Her chemotherapy sessions started in late December and she lost all her hair. Her daughter, who used to call her almost every day, sometimes did not get through when she was busy in the chemotherapy sessions and used to tell her “Momma, you are so busy with your teaching that you don’t have time for me”. She replied “Darling, I am sorry but you will understand one day”.
She continued to teach and help her students with their assignments. “Give a little bit more”, she would tell them. Whenever I would visit her, she would be deep in a stack of student assignments.
I visited her in January 2010 and she was sporting a very stylish wig and she laughed and told me “See – my new hair – people ask me ‘did you change your hairstyle’ and I tell them ‘yeah’.”
“At least now I have more hair”, she laughed.
She had watched “Three Idiots” and wanted to discuss it rather than discuss her illness and I let her have her own way. She didn’t like the shoes I was wearing and rushed me to a shoe shop and insisted I buy a new set. She was panting on the way back and she suddenly said that the chemotherapy sessions are very painful but then assured me she would be fine soon. She called up my son, aged eight, and told him “Come to Delhi – we would have golgappas together.”

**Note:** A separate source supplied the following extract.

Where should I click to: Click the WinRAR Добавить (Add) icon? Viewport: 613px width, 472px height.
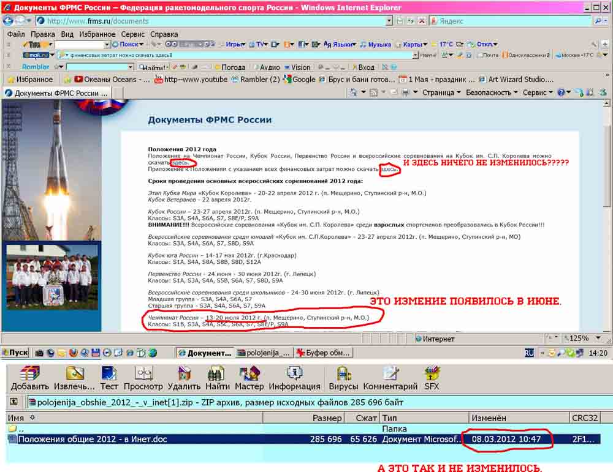(x=29, y=373)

She ensured I had my plateful of shammi kebabs before I left.
In April, she messaged me “It has spread to the lungs – please pray for me”. Her lilting voice had become a rasp but she helped her sister-in-law with her housewarming party and still kept sending the jokes. However she stopped going to college.
She was admitted to hospital in late April. First, she would lift her hands and smile, and then she would only lift her hands. In early May, my uncle, her husband, called me and said she has been brought back from the hospital as doctors have given up.
She died in mid-May 2010, survived by her husband, her son and her college going daughter. I was amazed to see the sea of well-wishers- her students, her fellow teachers, her classmates and sundry others.
Perhaps God needed her more in some other place.